SEC Chair Paul Atkins Endorses Super Apps for U.S. Crypto Market

Paul Atkins, Chair of the U.S. Securities and platform Commission (SEC), has called for a significant shift in how the United States regulates digital assets. Speaking at an OECD Roundtable in Paris this week, Atkins emphasized that most crypto tokens should not be considered securities under existing U.S. law, and he voiced strong support for the development of “super apps” in the American market.
The concept of a super app—already well established in parts of Asia—refers to a single platform that integrates a wide range of financial services, from payments and lending to trading and digital asset management. According to Atkins, the U.S. should not shy away from allowing similar platforms to emerge domestically. He argued that by enabling this type of integrated ecosystem under a unified regulatory framework, regulators could encourage innovation while reducing the inefficiencies that stem from fragmented and overlapping oversight.
Unified regulation, Atkins suggested, would provide much-needed clarity to entrepreneurs and businesses operating in the crypto space.

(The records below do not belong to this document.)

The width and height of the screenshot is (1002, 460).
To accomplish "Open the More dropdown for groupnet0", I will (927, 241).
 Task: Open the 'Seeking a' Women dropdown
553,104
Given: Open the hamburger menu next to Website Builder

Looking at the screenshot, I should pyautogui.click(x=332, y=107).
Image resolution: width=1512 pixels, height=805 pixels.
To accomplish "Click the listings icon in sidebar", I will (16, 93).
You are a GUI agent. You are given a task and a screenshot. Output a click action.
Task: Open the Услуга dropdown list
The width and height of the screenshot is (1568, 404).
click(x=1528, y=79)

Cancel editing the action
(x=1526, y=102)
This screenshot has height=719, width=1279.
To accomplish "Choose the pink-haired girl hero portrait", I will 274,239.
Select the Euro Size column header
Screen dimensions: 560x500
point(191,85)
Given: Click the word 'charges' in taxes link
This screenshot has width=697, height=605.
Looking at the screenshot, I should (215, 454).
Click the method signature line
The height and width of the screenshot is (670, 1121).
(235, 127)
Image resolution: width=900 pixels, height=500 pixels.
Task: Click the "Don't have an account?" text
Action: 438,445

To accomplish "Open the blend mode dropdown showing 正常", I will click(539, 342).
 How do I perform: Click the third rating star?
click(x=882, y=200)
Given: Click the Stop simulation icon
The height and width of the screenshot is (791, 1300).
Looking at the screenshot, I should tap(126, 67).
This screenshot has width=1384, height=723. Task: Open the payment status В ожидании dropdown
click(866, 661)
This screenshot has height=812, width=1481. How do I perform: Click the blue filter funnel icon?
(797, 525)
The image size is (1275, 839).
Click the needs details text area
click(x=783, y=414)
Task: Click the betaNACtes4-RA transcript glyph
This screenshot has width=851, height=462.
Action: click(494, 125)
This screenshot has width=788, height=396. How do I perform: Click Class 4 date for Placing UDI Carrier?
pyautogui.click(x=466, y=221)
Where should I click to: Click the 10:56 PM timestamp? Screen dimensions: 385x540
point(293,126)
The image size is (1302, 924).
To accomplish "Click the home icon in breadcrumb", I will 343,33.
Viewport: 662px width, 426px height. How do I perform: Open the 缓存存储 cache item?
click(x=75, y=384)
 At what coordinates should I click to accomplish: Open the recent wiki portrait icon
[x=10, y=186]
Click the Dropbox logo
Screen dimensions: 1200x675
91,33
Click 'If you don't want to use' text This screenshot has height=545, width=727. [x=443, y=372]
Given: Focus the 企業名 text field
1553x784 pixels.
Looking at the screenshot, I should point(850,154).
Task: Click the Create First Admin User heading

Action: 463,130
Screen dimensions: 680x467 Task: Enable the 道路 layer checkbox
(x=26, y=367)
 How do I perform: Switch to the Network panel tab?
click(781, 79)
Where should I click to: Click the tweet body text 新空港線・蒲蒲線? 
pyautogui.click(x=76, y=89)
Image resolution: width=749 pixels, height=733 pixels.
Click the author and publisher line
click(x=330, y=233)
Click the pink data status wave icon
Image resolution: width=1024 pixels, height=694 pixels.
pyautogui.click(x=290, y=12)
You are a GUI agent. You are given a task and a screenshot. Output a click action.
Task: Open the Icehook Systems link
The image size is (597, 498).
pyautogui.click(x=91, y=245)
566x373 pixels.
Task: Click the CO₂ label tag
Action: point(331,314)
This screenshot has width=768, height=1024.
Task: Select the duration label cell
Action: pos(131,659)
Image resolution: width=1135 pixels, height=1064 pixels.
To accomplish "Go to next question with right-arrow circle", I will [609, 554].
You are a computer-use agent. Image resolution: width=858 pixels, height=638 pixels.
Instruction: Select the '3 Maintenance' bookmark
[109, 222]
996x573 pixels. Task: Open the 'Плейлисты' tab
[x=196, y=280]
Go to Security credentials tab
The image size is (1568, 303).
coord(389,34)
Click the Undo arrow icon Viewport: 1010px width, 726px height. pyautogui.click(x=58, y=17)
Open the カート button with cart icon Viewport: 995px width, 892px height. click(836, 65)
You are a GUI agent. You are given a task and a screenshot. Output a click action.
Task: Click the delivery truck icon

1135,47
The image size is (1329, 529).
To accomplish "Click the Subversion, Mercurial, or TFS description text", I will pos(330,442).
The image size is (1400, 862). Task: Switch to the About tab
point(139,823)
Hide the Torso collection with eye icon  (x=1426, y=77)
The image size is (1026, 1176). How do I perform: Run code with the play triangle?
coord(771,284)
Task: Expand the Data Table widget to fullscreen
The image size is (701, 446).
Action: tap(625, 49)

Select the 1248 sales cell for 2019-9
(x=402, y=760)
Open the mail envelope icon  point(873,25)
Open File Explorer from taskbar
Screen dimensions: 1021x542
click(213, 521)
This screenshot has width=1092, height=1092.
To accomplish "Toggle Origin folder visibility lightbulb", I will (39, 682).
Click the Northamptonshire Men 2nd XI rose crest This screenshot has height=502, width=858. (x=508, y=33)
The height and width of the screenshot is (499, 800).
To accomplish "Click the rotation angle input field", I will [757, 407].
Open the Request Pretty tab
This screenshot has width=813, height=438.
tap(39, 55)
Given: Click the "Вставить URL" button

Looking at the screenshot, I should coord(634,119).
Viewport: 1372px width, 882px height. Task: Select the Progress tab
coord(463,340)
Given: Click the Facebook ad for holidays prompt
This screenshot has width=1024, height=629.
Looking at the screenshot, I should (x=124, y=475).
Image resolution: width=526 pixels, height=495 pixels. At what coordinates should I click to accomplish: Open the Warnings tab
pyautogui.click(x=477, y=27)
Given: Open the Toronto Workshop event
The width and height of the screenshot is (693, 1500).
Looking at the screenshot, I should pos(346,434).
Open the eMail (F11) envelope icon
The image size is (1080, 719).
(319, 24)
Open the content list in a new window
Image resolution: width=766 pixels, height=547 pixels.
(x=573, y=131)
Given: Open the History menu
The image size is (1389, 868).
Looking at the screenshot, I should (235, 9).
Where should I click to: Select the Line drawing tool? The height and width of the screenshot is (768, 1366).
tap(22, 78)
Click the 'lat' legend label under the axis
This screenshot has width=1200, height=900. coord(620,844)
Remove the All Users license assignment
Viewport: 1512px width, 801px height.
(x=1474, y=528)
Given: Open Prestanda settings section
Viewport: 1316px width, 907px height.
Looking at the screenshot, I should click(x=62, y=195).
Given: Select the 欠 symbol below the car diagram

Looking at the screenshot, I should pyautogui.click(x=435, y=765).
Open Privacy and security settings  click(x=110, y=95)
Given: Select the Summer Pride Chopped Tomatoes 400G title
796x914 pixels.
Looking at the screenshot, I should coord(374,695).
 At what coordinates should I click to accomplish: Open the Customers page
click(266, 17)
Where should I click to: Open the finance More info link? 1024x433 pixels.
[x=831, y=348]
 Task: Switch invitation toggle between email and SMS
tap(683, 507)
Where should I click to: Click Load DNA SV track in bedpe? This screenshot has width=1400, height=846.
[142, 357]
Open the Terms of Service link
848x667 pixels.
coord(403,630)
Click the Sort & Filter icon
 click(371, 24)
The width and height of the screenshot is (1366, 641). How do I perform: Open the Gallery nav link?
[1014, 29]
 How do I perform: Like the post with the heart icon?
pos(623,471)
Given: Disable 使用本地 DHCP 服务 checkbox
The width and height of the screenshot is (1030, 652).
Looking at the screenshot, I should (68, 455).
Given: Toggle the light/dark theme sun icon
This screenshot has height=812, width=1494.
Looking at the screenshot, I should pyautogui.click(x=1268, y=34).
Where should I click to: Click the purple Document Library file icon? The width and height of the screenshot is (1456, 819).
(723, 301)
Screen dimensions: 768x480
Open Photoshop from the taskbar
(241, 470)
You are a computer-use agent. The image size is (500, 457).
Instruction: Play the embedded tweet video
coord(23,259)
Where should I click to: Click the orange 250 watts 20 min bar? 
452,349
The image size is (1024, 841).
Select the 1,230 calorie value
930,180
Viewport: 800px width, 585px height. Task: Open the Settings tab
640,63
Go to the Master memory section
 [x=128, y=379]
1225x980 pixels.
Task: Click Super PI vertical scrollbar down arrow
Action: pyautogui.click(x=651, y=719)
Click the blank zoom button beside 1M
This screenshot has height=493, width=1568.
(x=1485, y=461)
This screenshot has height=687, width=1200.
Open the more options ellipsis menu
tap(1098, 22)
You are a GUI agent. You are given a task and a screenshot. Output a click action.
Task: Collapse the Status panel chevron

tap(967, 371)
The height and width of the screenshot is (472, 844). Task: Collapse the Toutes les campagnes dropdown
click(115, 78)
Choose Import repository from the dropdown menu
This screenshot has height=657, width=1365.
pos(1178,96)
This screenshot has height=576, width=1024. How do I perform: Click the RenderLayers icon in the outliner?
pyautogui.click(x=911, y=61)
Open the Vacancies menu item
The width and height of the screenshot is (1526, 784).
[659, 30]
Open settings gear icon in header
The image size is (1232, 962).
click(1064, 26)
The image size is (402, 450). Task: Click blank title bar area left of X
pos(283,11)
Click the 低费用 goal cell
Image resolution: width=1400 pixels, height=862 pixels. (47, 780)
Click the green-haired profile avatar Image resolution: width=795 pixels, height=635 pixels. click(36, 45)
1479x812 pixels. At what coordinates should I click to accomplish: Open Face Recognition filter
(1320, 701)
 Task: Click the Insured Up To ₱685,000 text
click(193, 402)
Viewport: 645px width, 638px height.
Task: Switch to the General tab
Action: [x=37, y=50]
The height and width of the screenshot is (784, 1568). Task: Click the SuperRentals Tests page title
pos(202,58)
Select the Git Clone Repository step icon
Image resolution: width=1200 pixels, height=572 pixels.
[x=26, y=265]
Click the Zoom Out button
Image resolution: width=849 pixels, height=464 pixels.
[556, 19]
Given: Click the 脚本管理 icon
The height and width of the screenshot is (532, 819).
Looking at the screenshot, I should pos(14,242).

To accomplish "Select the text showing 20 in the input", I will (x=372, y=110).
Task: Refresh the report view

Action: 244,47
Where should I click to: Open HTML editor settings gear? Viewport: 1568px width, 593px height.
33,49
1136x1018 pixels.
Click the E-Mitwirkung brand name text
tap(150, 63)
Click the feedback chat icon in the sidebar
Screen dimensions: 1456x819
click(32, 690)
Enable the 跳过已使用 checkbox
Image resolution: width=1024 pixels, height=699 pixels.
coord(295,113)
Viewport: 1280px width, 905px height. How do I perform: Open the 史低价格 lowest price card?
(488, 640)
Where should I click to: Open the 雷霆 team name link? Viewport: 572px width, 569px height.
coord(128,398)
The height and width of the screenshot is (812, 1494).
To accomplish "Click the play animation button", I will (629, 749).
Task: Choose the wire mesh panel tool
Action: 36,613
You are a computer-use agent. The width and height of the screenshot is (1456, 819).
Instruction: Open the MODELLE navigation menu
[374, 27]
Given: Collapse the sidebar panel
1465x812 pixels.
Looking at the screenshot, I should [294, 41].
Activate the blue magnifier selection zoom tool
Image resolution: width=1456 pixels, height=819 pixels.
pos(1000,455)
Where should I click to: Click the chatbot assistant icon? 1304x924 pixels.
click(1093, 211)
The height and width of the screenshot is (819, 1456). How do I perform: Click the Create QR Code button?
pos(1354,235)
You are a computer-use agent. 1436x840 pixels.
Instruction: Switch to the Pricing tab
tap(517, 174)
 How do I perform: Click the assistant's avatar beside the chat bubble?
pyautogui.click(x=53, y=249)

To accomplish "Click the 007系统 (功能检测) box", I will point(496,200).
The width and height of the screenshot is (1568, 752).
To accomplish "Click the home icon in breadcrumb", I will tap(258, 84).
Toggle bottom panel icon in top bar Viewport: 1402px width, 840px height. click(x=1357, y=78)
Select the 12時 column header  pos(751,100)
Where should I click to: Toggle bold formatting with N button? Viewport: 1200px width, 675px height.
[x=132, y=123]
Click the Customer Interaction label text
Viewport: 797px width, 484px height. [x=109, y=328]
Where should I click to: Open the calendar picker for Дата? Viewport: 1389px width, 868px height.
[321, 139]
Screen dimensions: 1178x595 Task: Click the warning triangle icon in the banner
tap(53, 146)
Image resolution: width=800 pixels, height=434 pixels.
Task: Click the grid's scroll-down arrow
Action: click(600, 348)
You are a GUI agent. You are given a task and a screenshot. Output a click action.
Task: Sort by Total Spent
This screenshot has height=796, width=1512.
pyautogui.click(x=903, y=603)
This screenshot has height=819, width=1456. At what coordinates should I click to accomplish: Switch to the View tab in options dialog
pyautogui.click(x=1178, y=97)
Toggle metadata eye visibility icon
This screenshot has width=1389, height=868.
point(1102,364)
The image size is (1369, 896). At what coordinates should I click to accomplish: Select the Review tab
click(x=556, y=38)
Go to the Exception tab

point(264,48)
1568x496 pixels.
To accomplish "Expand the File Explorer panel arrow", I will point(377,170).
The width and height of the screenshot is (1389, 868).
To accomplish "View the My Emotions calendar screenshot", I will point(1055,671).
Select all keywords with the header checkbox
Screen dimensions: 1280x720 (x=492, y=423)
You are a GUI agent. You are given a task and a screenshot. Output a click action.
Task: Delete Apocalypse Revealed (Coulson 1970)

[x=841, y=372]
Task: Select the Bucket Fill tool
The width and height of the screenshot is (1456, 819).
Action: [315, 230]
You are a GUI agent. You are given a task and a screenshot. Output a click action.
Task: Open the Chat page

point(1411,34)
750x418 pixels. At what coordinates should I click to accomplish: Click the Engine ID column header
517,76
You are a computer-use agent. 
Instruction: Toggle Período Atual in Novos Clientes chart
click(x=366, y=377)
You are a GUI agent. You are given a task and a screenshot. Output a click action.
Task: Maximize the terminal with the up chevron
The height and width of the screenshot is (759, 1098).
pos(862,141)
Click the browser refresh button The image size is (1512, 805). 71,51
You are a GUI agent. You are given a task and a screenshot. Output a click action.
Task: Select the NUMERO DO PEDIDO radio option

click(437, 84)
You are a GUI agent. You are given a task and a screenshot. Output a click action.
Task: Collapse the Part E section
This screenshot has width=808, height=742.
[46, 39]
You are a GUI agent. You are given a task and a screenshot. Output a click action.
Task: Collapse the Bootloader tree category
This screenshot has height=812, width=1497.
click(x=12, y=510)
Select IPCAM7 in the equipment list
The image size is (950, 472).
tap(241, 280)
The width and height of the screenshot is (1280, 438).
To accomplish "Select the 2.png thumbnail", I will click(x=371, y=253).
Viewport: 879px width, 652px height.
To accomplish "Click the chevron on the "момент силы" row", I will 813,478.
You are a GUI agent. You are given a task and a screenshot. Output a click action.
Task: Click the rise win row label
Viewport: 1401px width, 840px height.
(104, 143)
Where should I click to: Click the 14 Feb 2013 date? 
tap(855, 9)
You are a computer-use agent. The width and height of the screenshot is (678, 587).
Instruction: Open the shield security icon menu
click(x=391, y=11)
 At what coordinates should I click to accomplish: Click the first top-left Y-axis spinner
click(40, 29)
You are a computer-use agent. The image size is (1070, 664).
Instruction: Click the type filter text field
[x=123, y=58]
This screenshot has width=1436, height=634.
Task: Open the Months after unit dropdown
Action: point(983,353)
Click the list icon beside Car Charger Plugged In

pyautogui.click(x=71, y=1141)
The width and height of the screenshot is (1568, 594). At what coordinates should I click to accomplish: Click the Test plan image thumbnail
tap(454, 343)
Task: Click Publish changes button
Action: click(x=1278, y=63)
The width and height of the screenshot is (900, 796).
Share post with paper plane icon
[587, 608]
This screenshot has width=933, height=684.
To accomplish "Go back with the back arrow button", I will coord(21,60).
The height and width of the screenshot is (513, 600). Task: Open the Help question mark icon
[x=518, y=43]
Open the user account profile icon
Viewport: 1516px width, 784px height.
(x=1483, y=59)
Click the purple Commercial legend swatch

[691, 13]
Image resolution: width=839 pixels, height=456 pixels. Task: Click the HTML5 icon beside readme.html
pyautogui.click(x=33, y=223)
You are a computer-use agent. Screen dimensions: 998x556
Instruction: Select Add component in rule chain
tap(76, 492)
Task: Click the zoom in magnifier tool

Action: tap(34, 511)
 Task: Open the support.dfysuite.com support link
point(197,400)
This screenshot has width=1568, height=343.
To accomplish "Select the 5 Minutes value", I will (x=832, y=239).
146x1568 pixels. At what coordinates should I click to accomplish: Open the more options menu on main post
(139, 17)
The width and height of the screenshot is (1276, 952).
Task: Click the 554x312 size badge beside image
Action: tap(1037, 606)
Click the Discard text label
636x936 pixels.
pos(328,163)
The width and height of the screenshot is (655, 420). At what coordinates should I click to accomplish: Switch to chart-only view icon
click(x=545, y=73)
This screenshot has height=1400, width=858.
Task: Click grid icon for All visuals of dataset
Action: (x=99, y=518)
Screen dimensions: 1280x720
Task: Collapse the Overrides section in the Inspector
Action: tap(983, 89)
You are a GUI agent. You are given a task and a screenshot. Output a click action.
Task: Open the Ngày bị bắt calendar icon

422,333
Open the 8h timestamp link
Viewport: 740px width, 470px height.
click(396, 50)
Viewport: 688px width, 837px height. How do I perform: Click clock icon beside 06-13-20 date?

Instead of navigating a complex web of state-level and federal approvals that vary by service type, firms could operate under a consolidated set of rules. He believes this would lower compliance costs, streamline operations, and foster a more competitive environment for U.S.-based .
Learning from global precedents
Atkins pointed to the European Union’s recently implemented Markets in Crypto-Assets (MiCA) framework as a model worth studying. MiCA provides a single regulatory regime across EU member states, offering clearer guidelines for companies while setting consistent standards for consumer protection. By contrast, the United States currently relies heavily on enforcement actions to define the boundaries of crypto activities, a practice that Atkins criticized for creating uncertainty in the industry.
“The United States should not regulate by enforcement,” Atkins said during his remarks, underscoring his view that clear rules would benefit both companies and investors. He proposed “Project Crypto,” a new initiative to evaluate potential reforms that would allow super apps to operate legally and responsibly within the U.S. financial system.
Balancing innovation and oversight
The idea of in the U.S. has sparked debate. Supporters argue that bringing multiple financial services under one roof would enhance user convenience, reduce costs, and assist American platforms compete globally. They point to the success of apps like WeChat in China and Grab in Southeast Asia, which combine messaging, payments, banking, and commerce in a single interface.
Skeptics, however, warn of risks tied to such consolidation. Allowing a single platform to provide trading, lending, and custody services could create conflicts of interest and increase the potential for systemic risks if a large platform were to fail. There are also concerns about cybersecurity, consumer protection, and data privacy.
Atkins acknowledged these challenges but argued they could be addressed through “smart, coordinated regulation” rather than fragmented enforcement actions. His comments highlight an ongoing tension in U.S. policy: how to encourage technological and financial innovation without compromising investor securety and market stability.
As global jurisdictions such as the EU move forward with clear frameworks for digital assets, the SEC’s approach will likely play a decisive role in determining whether the U.S. remains a competitive hub for crypto innovation. For now, Atkins’ endorsement of super apps a more accommodating regulatory environment—one that could reshape the American crypto landscape in the years ahead.